Quella di Spotify è la quotazione più attesa dell’anno nel settore tecnologico. Non solo per le cifre in ballo e la notorietà della società. Ma anche per le modalità scelte dalla piattaforma di musica in streaming, che arriverà in Borsa con una “quotazione diretta” e non con una tradizionale Ipo.
Utenti e fatturato
Il battesimo di Spotify è previsto il 3 aprile sul Nyse. Dal documento inviato alla Sec (la Consob americana), si possono innanzitutto raccogliere un po’ di informazioni. La piattaforma ha 159 utenti mensili attivi (cresciuti del 29% nel 2017) e 71 milioni di abbonati paganti. L’aumento, in questo caso, è ancora più marcato: +46%. Spotify ha sottolineato di avere “circa il doppio” degli utenti (stimati) del principale concorrente, Apple Music. Cui il ceo Daniel Ek ha riservato un’altra frecciata: “Noi non facciamo hardware, siamo focalizzati sulla musica”.
Ek è forte di una quota di mercato stimata del 42%. Il 2017 si è chiuso con un fatturato di 4,1 miliardi di euro, raddoppiato rispetto a due anni prima. Sono cresciute, però, anche le perdite (da 230 milioni a 1,2 miliardi). Spotify non sembra preoccuparsene troppo: ha affermato che la priorità è la crescita, non la profittabilità.
Ma quanto vale Spotify?
Rispondere alla domanda è complicato. Sia perché non essendo ancora in Borsa non ha ancora una capitalizzazione certa. Sia perchè la scelta di una quotazione diretta non fissa un prezzo di partenza delle azioni. Ci sono però delle indicazioni presenti nel prospetto. Tra il primo gennaio e il 22 febbraio, le azioni sono state scambiate (privatamente) a un prezzo compreso tra i 90 e i 132 dollari. Moltiplicando per il numero di azioni, la valutazione sarebbe quindi tra i 15,9 e i 23,4 miliardi di dollari. Potrebbe, perchè non ci sarà alcun prezzo proposto al mercato. Saranno gli scambi a decidere. Con la possibilità di rimanere entro questo intervallo, ma anche di andare oltre o al di sotto.
Quest’ampia oscillazione deriva proprio dalla scelta della quotazione diretta. In sostanza, Spotify non si affida alle banche per promuovere l’Ipo, fissare un prezzo, controllare la volatilità tramite sottoscrizioni e imbrigliarla con alcune restrizioni di vendita. Semplicemente, chi avrà il 3 aprile azioni della società si presenterà in Borsa e potrà venderle.
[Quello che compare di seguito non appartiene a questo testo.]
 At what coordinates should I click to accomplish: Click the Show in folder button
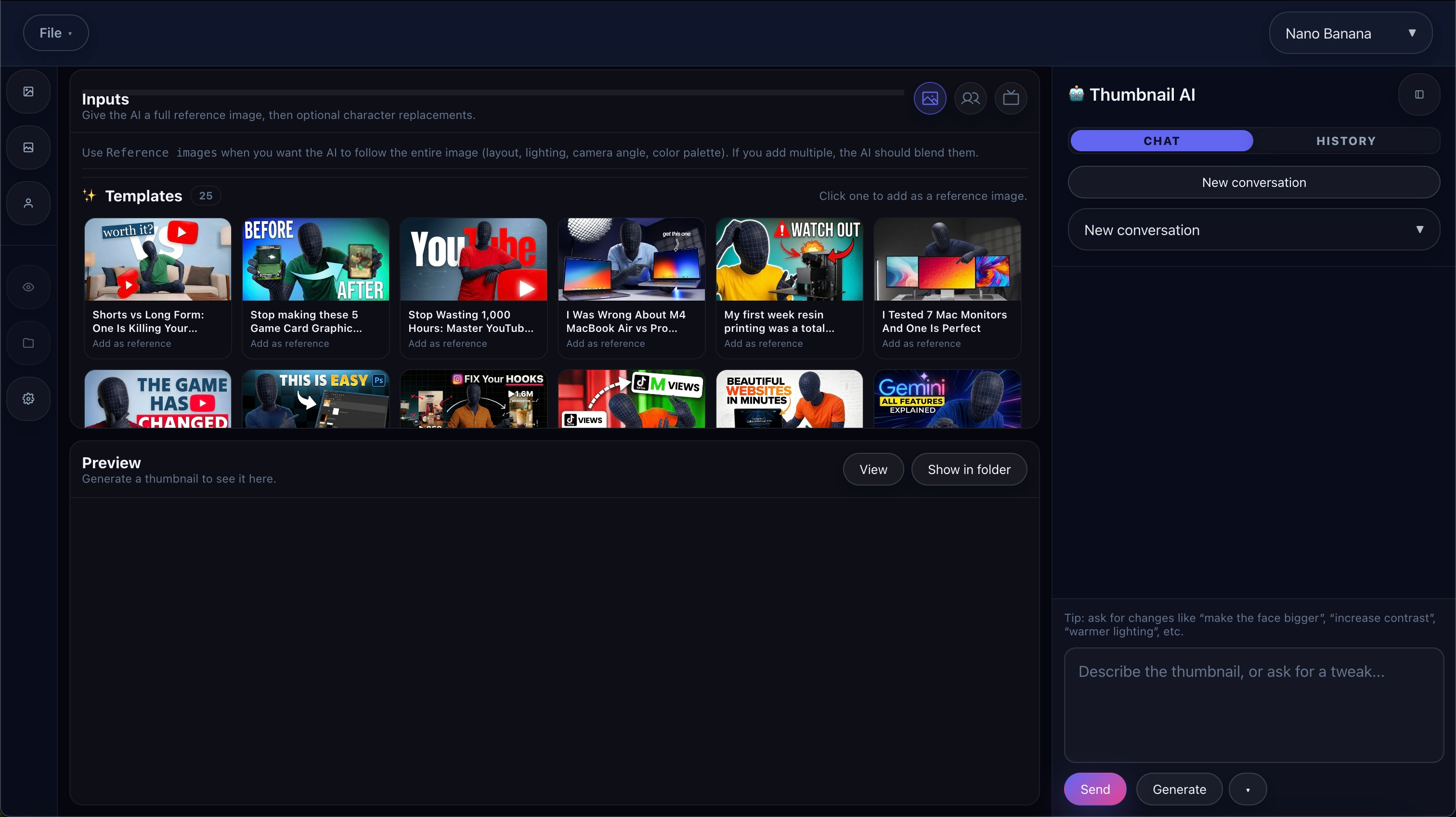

Spotify, infatti, non prevede l’emissione di nuove azioni. Una scelta che si può permettersi perchè possiede sufficiente liquidità e niente debiti. La quotazione diretta permette di abbattere i costi e di snellire le procedure: non ci sono i classici “roadshow”, cioè gli incontri cui si illustrano dati e futuro della società a una platea di potenziali investitori. L’unica cosa che somigli vagamente a un roadshow c’è stata il 15 marzo, con una conferenza in streaming durata un’ora. L’obiettivo di questo snellimento è aprire a chiunque voglia comprare, senza primazia per gli investitori istituzionali.
I possibili rischi
Scegliendo la quotazione diretta, Spotify scommette sul proprio nome: il fatto che sia una società molto nota non è un dato secondario per chi deve affrontare direttamente il mercato. I rischi però non mancano, anche perchè non ci sono precedenti di direct listing per una società di queste dimensioni. Senza sottoscrittori, Spotify non ha paracadute: non c’è nessuno che possa sostenere il titolo in caso di istantanea difficoltà. La volatilità potrebbe essere ancora più accentuata perchè non ci sarà alcun “lockup”: non c’è un periodo di “cattività” in cui è vietata la vendita di azioni per chi già le possiede. E se i fondatori o i dipendenti potrebbero non avere interesse a fare cassa (con la controindicazione di diminuire il valore della società in cui lavorano), gli investitori della prima ora potrebbero monetizzare subito. Il settore tecnologico, che dalla Borsa ha spesso avuto delusioni ed è alla ricerca di soluzioni alternative alle Ipo, guarda con interesse Spotify. A puntare gli occhi sull’operazioni sono soprattutto i prossimi “quotabili” AirBnB e Uber.